= Vera Embree =

American dancer and choreographer

Vera L. Embree (1921–2004) was an American dancer and choreographer, and the first African American women faculty member in the University of Michigan’s Dance Department. She studied under influential dance instructors including Jose Limon and Alvin Ailey. She was a founder of Contemporary Dance Company in Detroit and co-founder of Our Own Thing, an instructional program in Ann Arbor, Michigan.

== Education ==
Embree was born in 1921 in Muskogee, Oklahoma. She studied ballet as a child in Raleigh, North Carolina. She pursued Modern dance at Palmer Memorial Institute in Greensboro, NC. Embree received a B.S. in Physical Education and English from The Hampton Institute in the early 1940s. There she had the opportunity to study African dance and she joined the Hampton Institute Creative Dance Institute.

Embree's study of dance included time working with Alvin Ailey and Jose Limon.

== Career ==
She began her teaching career at the YWCA in Baltimore, and then at Detroit Central High School where she taught from 1958 until 1967.

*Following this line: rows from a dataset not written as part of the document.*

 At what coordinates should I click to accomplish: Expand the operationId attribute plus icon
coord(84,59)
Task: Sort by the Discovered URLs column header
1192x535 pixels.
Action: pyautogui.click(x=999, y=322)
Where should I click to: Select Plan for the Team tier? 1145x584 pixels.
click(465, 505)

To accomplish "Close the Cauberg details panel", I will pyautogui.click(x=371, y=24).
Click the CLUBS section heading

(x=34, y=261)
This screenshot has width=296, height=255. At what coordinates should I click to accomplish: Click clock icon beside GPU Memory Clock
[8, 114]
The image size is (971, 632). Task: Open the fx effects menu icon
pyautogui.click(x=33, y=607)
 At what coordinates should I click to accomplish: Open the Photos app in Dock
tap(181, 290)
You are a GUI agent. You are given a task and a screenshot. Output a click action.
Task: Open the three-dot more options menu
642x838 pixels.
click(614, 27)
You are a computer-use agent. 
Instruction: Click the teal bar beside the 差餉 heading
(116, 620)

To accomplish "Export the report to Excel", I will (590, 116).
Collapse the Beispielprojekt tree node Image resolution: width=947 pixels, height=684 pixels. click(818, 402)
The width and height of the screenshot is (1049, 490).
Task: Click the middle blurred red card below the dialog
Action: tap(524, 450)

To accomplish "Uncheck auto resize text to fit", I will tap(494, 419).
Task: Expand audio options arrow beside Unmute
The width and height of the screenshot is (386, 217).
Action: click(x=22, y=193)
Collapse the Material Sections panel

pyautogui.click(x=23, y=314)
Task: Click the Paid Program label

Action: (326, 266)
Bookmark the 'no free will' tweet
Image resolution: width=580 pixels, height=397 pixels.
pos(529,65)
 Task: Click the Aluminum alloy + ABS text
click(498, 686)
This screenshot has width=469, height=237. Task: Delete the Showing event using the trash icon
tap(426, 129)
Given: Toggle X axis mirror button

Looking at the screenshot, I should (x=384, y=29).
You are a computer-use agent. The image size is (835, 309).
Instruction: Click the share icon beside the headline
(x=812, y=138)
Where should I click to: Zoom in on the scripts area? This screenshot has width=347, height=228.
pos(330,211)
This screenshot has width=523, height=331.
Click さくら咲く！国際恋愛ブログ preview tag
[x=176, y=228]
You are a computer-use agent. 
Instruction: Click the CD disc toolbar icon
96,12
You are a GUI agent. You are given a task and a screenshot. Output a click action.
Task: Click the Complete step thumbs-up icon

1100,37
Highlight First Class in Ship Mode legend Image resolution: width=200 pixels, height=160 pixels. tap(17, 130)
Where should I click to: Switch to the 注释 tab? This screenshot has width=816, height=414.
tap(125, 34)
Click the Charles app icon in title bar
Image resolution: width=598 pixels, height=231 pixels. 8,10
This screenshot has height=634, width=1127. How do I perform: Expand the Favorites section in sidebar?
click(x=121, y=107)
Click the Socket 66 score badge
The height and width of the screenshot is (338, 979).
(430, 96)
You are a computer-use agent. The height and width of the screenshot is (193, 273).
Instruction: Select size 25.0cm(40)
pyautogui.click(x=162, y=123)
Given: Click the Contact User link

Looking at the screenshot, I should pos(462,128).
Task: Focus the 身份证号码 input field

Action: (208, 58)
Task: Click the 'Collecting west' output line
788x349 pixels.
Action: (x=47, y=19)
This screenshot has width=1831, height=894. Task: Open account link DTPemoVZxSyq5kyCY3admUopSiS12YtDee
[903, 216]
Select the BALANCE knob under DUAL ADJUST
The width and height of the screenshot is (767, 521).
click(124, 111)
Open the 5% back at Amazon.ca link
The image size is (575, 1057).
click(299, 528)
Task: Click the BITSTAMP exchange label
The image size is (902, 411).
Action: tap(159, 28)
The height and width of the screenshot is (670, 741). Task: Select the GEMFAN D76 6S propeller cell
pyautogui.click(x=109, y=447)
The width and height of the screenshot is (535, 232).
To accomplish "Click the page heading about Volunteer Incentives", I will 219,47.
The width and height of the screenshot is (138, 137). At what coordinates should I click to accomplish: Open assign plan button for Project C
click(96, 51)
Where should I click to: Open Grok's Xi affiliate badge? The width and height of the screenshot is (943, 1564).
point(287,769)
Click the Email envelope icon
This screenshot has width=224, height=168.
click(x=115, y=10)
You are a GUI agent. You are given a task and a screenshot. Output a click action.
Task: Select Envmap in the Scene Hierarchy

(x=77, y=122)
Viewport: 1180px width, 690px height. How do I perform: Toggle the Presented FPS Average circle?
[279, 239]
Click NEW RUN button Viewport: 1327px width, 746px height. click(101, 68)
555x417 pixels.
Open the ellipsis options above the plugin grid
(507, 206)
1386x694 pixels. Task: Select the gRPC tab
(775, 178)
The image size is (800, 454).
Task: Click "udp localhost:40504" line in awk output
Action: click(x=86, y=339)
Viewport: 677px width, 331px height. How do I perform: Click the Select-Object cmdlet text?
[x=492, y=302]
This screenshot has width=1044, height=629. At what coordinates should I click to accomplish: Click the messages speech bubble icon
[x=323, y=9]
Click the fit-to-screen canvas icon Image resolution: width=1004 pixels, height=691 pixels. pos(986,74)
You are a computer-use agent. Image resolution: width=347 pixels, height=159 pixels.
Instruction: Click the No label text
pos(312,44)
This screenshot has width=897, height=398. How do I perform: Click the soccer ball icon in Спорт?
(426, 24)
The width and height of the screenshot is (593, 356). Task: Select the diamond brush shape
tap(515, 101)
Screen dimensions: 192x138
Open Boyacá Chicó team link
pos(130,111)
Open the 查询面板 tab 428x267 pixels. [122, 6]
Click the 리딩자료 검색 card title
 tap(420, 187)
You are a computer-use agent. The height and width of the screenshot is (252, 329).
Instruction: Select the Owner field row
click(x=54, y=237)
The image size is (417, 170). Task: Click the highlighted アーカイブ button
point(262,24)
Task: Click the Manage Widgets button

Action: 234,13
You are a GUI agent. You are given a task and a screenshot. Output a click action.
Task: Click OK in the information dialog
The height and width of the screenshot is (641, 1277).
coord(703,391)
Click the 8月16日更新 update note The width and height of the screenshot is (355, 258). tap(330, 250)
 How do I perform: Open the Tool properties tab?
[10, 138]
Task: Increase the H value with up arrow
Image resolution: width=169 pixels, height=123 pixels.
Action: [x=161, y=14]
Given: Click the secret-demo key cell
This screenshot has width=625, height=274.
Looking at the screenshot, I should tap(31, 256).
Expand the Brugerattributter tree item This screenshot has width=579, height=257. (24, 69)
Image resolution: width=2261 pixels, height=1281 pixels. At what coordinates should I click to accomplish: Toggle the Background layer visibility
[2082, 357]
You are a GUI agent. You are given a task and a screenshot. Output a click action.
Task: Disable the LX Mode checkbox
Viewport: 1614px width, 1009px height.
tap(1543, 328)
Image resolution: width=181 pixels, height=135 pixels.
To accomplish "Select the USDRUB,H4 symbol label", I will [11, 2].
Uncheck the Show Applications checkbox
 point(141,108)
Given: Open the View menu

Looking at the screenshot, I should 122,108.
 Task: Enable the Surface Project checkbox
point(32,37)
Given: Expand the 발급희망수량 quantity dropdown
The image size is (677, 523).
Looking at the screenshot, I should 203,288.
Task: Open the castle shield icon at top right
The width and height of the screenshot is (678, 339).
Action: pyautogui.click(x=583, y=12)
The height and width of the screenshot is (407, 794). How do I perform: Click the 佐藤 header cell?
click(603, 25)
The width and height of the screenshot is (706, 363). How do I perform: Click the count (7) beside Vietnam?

She moved to Ann Arbor in 1968 to join the Dance Department, where she was its first African American faculty member. Her work included investigations into the development of African-American dance. She received tenure in 1975 and taught there until she retired in 1986.

Outside the classroom, she choreographed for the University Dance Company in Ann Arbor, Michigan.

She was a co-founder of Our Own Thing, an instructional program in music and the arts for Black youth in Ann Arbor and beyond.

Embree died on July 28th, 2004 from cancer.

== Awards ==
In 1984 Michigan recognized her as a citizen of Michigan deserving of special honor.

She received the Governor's Michigan Artist Award in 1986.